→ **WHAT YOU NEED TO DO**
Rewrite the part of the text on Churchill between "When Stalin and" and "to destroy Germany.", inclusive, changing "perceptive observers" to "keen observers" each time it occurs.

-- begin SOURCE TEXT --

It got even better: “when an aide pointed out that Tito intended to transform Yugoslavia into a Communist dictatorship on the Soviet model,” Churchill responded by saying, “Do you intend to live there?”[19]

Churchill, as should be evident by now, has a history of liquidating civilians mercilessly. He said way back in 1915, right after World War I broke out: “I know this war is smashing and shattering the lives of thousands every moment—and yet—I cannot help it—I love every second I live.”[20]

Churchill continued, “The twin roots of all our evils, Nazi Germany and Prussian militarism, must be extirpated. Until this is achieved, there are no sacrifices we will not make and no lengths in violence to which we will not go.”[21]

So, when he explicitly said that he wanted “to starve the whole [German] population—men, women and children, old and young, wounded and sound—into submission,”[22] he meant it. This became apparent when he told Joseph Stalin in 1944: “The problem was how to prevent Germany getting on her feet in the lifetime of our grandchildren.”[23]

When Stalin and other Communist leaders were creating hell in Europe in the Bolshevik slaughter houses, perceptive observers began to get upset. Yet again Churchill’s response was astonishing:

“Why are we making a fuss about the Russian deportations in Rumania of Saxons [Germans] and others?…I cannot see the Russians are wrong in making 100 or 150 thousand of these people work their passage….I cannot myself consider that it is wrong of the Russians to take Rumanians of any origin they like to work in the Russian coal-fields.”[24]

Again, after the destruction of Dresden, Churchill tried very hard to wash his hands off. He said: “I cannot recall anything about it [Dresden]. I thought the Americans did it.”[25] When all is said and done, it was pretty clear to perceptive observers and scholars that Churchill and Roosevelt intended to destroy Germany.

“No wonder that, learning of this, a civilized European like Joseph Schumpeter, at Harvard, was driven to telling ‘anyone who would listen’ that Churchill and Roosevelt were destroying more than Genghis Khan…Winston Churchill was a Man of Blood and a politico without principle, whose apotheosis serves to corrupt every standard of honesty and morality in politics and history.”[26]

Our dear friend and historian Thomas Goodrich writes:

“What had taken the German nation over two millennia to build, had taken its enemies a mere six years to destroy. When the fighting finally ended on May 8, 1945, the Great German Reich which had been one of the most modern industrial giants in the world lay totally, thoroughly and almost hopelessly demolished.

“Germany, mused an American newsman drifting through the rubble, resembled nothing so much as it resembled ‘the face of the moon.’ Omar Bradley agreed. After viewing for himself the blackened, smoking wreck, the US general reassured his countrymen, ‘I can tell you that Germany has been destroyed utterly and completely.’”[27]

By 1919, Churchill already had blood all over his hands. “We are enforcing the blockade with rigour,” he said, “and Germany is very near starvation.”[28] When the dust settled, Churchill ended up slaughtering almost 90,000 German civilians. He also was responsible for the deaths of more than a million Indians.

-- end SOURCE TEXT --
-- begin DATA SEGMENT --

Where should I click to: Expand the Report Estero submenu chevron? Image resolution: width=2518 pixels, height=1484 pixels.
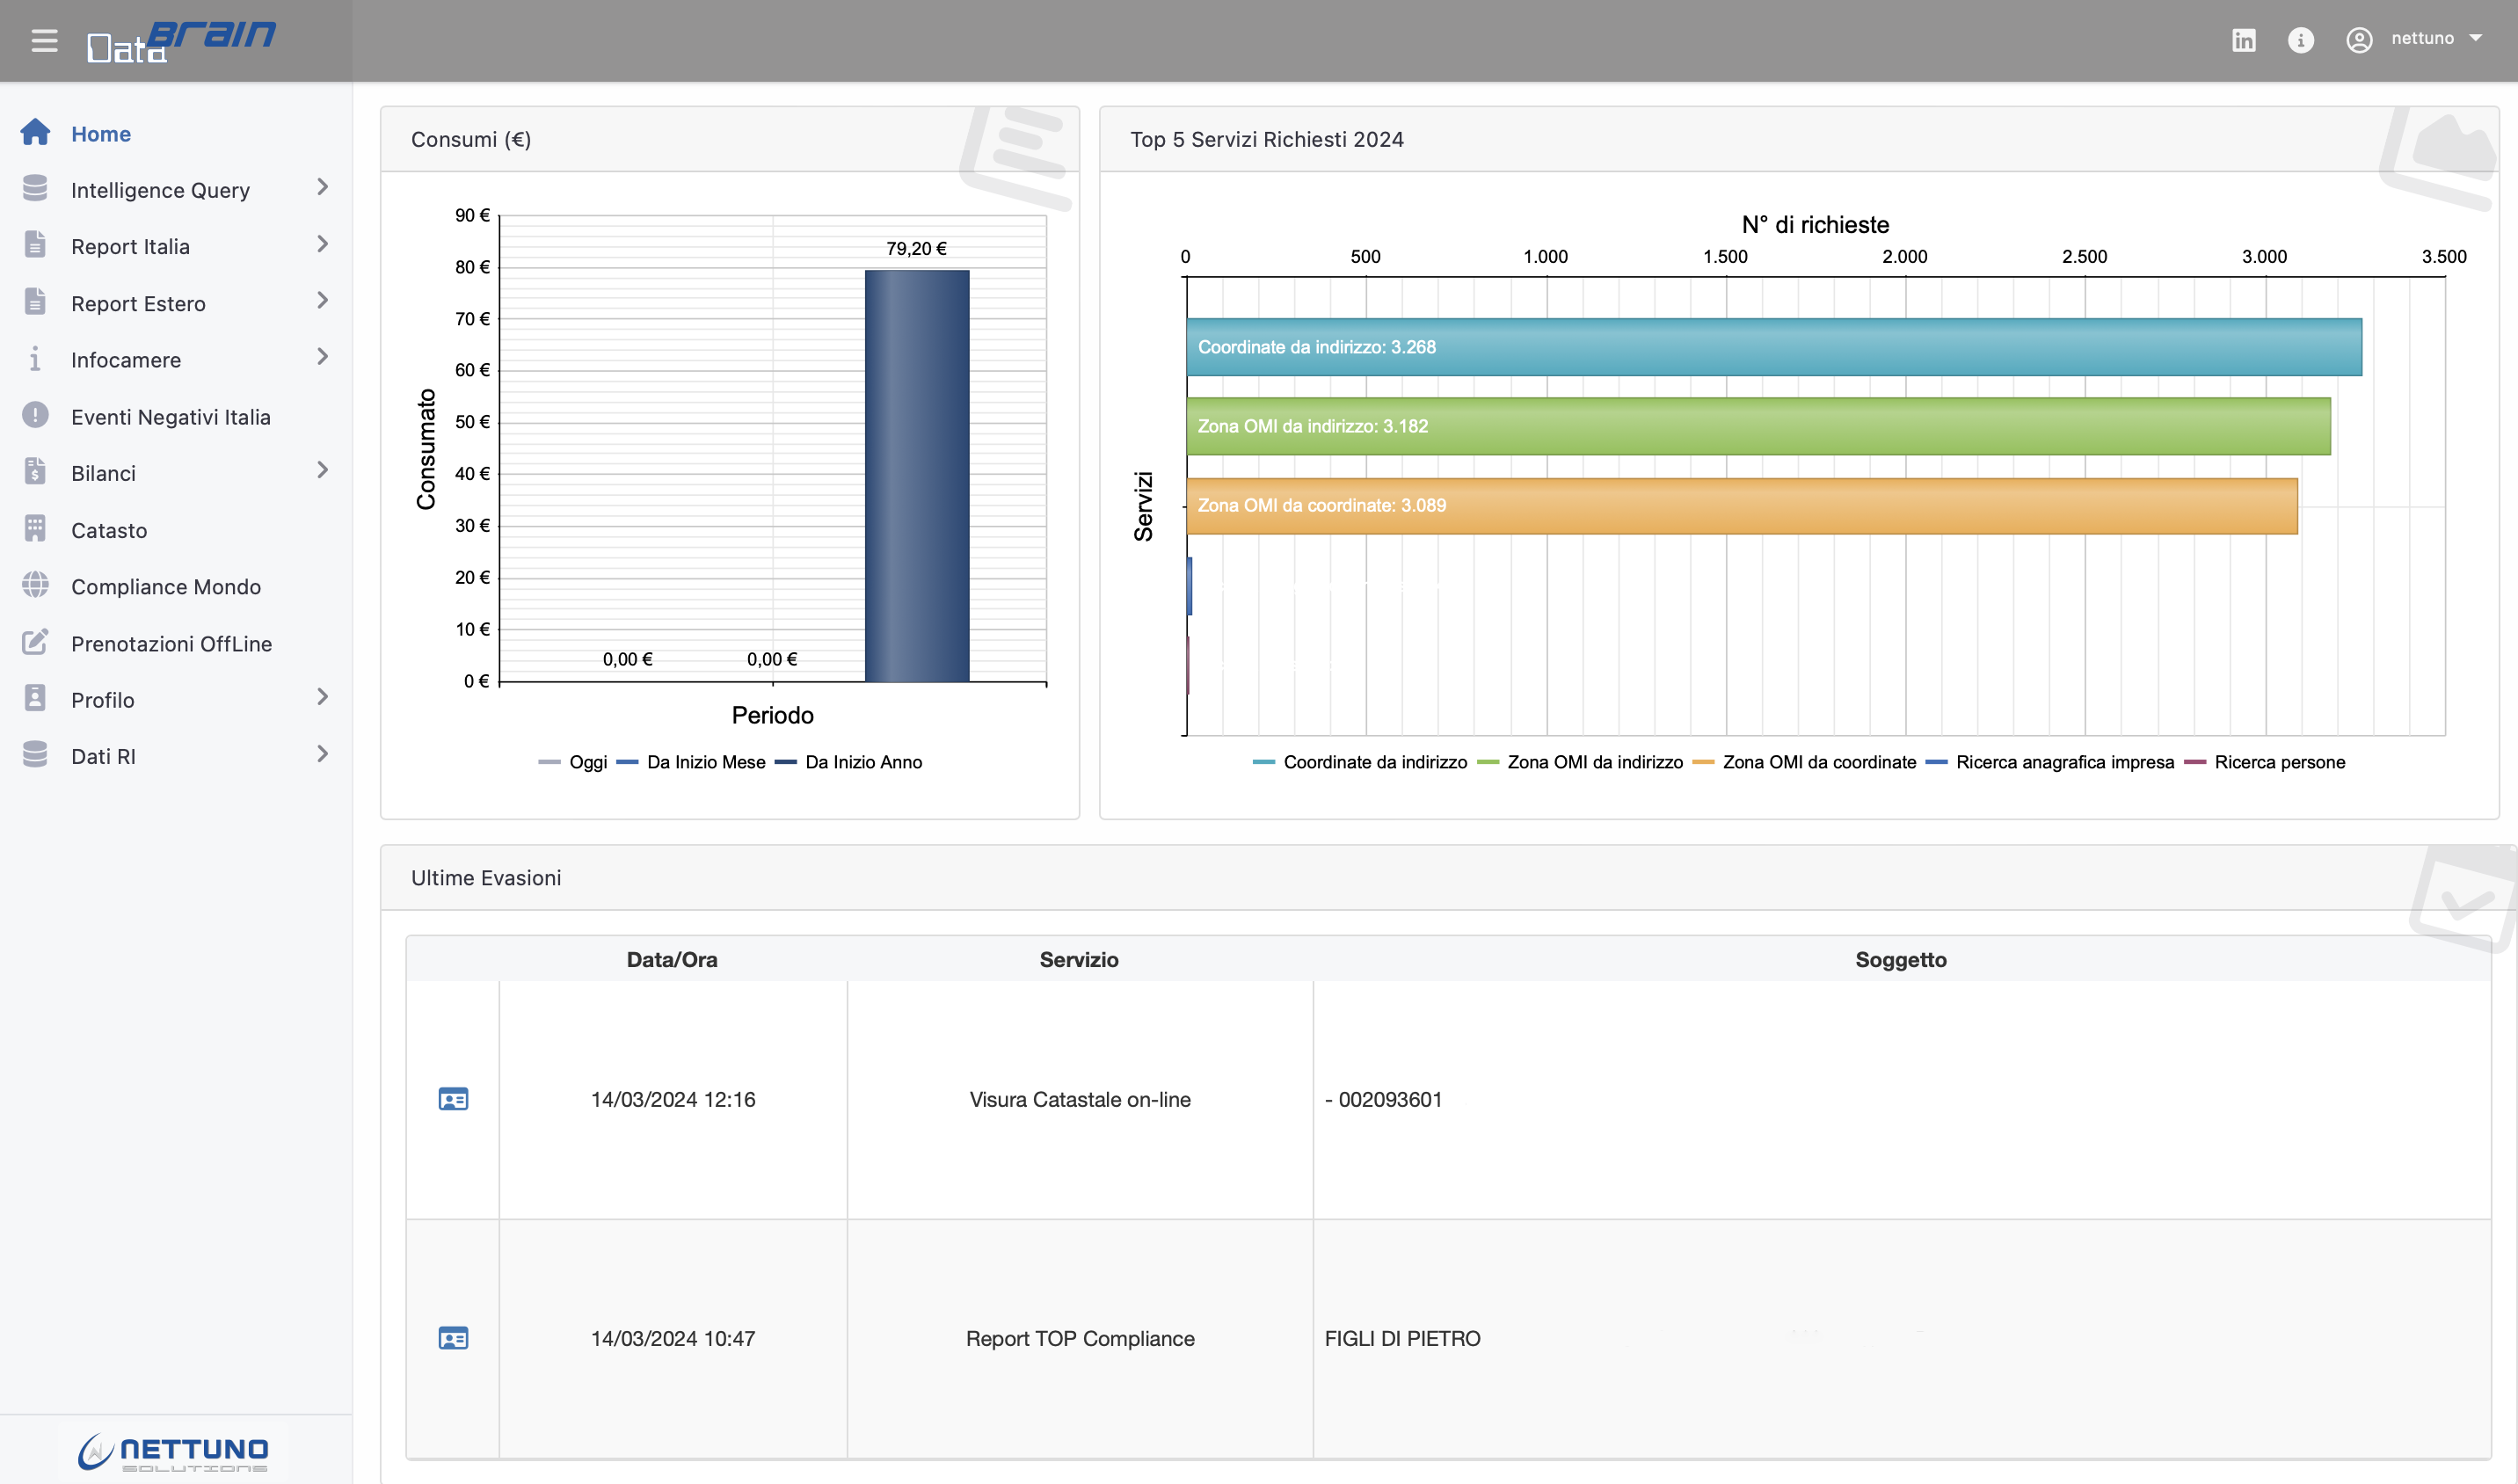322,301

-- end DATA SEGMENT --

→ **FULL ANSWER**
When Stalin and other Communist leaders were creating hell in Europe in the Bolshevik slaughter houses, keen observers began to get upset. Yet again Churchill’s response was astonishing:

“Why are we making a fuss about the Russian deportations in Rumania of Saxons [Germans] and others?…I cannot see the Russians are wrong in making 100 or 150 thousand of these people work their passage….I cannot myself consider that it is wrong of the Russians to take Rumanians of any origin they like to work in the Russian coal-fields.”[24]

Again, after the destruction of Dresden, Churchill tried very hard to wash his hands off. He said: “I cannot recall anything about it [Dresden]. I thought the Americans did it.”[25] When all is said and done, it was pretty clear to keen observers and scholars that Churchill and Roosevelt intended to destroy Germany.